A recent report by Synergy Group, which was originally released on February 2, shows Amazon merely holding on to its market share, while Microsoft, IBM and Google are growing fast.
A recent RightScale survey’s results also showed how Azure is gaining traction in the cloud infrastructure market, and that possibly triggered the wave of discussion that Amazon is slow while others are growing fast.
But a closer look at the numbers reveals a different story being played out.
Synergy’s Q4 report card was very similar to what the RightScale survey revealed.
AWS held on to its 2016 market share while Azure, Google and IBM increased theirs. But the fact is, Microsoft, Google and IBM are eating the lunches of smaller players, not Amazon’s.
New Q4 data from Synergy Research Group shows that Amazon Web Services (AWS) is maintaining its dominant share of the burgeoning public cloud services market at over 40%, while the three main chasing cloud providers – Microsoft, Google and IBM – are gaining ground but at the expense of smaller players in the market. – Synergy Research
Companies are increasingly taking the multi-cloud approach as it negates the vendor-lock in issue. We saw that happening with Snapchat’s parent company, Snap Inc, which uses Google Cloud Platform and Amazon Web Services.
When Google bought Orbitera, a commerce platform for buying and selling software in the cloud, last year, this is what appeared on Google’s cloud blog.
“Orbitera has built a strong ecosystem of enterprise software vendors delivering software to multiple clouds. This acquisition will not only improve the support of software vendors on Google Cloud Platform, but reinforces Google’s support for the multi-cloud world.

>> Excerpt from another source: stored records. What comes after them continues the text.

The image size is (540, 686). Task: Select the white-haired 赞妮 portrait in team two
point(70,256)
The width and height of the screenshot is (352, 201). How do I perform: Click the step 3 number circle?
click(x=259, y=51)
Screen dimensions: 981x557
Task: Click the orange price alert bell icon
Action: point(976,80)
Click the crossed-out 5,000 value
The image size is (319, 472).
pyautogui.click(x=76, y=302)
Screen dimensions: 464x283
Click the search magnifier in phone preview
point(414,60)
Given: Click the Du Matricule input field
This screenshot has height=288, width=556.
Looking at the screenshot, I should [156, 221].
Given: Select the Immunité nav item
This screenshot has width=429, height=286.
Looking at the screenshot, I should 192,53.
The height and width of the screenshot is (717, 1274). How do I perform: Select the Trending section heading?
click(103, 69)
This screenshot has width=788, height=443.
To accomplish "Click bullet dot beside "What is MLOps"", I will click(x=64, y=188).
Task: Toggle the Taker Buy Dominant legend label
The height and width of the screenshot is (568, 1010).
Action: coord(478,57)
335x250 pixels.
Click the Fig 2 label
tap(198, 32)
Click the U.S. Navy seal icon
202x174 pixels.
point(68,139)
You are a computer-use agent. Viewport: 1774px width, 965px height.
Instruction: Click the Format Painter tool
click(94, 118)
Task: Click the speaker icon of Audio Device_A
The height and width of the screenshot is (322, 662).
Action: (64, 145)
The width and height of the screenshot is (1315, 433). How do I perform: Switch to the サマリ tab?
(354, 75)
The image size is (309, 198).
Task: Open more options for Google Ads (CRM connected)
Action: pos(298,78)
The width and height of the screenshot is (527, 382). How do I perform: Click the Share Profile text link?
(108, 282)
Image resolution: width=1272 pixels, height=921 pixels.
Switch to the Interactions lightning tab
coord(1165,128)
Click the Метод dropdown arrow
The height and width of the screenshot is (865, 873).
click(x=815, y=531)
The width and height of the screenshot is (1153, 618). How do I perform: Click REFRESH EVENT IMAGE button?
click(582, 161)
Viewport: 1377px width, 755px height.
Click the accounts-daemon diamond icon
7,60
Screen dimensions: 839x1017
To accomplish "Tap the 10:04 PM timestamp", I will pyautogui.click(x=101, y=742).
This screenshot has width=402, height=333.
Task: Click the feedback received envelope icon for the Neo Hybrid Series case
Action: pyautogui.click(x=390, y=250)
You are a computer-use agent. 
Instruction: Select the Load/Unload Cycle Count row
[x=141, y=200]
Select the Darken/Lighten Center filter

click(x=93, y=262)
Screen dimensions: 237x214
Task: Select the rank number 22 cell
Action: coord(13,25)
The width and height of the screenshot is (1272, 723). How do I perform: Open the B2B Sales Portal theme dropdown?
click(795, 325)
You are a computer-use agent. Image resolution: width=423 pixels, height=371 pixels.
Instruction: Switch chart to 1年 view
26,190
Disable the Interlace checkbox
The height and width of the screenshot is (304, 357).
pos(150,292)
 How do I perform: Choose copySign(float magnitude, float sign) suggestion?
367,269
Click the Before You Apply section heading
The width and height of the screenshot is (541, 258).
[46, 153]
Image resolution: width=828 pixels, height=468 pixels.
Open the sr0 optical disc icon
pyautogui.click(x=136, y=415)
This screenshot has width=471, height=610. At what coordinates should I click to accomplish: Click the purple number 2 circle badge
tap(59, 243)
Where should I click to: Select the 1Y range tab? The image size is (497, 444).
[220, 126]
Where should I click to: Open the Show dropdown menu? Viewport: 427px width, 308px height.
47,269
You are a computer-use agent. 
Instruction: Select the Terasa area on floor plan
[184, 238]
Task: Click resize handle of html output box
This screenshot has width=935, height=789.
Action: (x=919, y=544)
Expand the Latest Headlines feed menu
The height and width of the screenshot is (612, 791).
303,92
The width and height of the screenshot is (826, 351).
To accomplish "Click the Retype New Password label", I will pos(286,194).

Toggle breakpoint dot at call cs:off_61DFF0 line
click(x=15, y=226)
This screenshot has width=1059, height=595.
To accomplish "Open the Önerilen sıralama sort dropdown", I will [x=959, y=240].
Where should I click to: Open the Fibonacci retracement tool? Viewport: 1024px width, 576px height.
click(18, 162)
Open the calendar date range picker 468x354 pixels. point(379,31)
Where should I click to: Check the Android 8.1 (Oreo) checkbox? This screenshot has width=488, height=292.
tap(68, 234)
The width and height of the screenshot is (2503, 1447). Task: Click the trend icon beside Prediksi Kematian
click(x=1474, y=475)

We’re providing customers with more choice and flexibility when it comes to running their cloud environment.”– GCP
Now, the question is, are we moving towards a multi-cloud model that is serviced by a small group of vendors with Amazon on one side and everyone else on the other? Or will Microsoft, Google and IBM share a much larger space with Amazon in the IaaS segment?
As of 2017, nearly half of the market is with Amazon, and that says a lot about their strength. The fact that they’re holding on firmly to their market share in an industry that is growing in double digits should tell you what you need to know.
The only thing we can say at this point is that Amazon isn’t a “second choice” for the bulk of its clients, and that will be a significant driver of AWS growth for the future.
Case in point: Lionsgate recently signed an exclusive deal with Amazon for serving exclusive, new content for the Amazon Prime Video service in India, but it’s been serving Lionsgate as a cloud customer from well before that.
Amazon has several such key clients from multiple industries, which we saw revealed when they experienced their outage at the end of February. These clients are going to help Amazon keep its lead in the cloud infrastructure space because they keep getting fed with a thousand new cloud-related services every year.
It’s possible that IBM and Microsoft will make headway in their push for hybrid cloud deployment in the enterprise segment, but as a standalone cloud infrastructure provider with a full stack of services, AWS still has a significant lead as well as advantage over everyone else.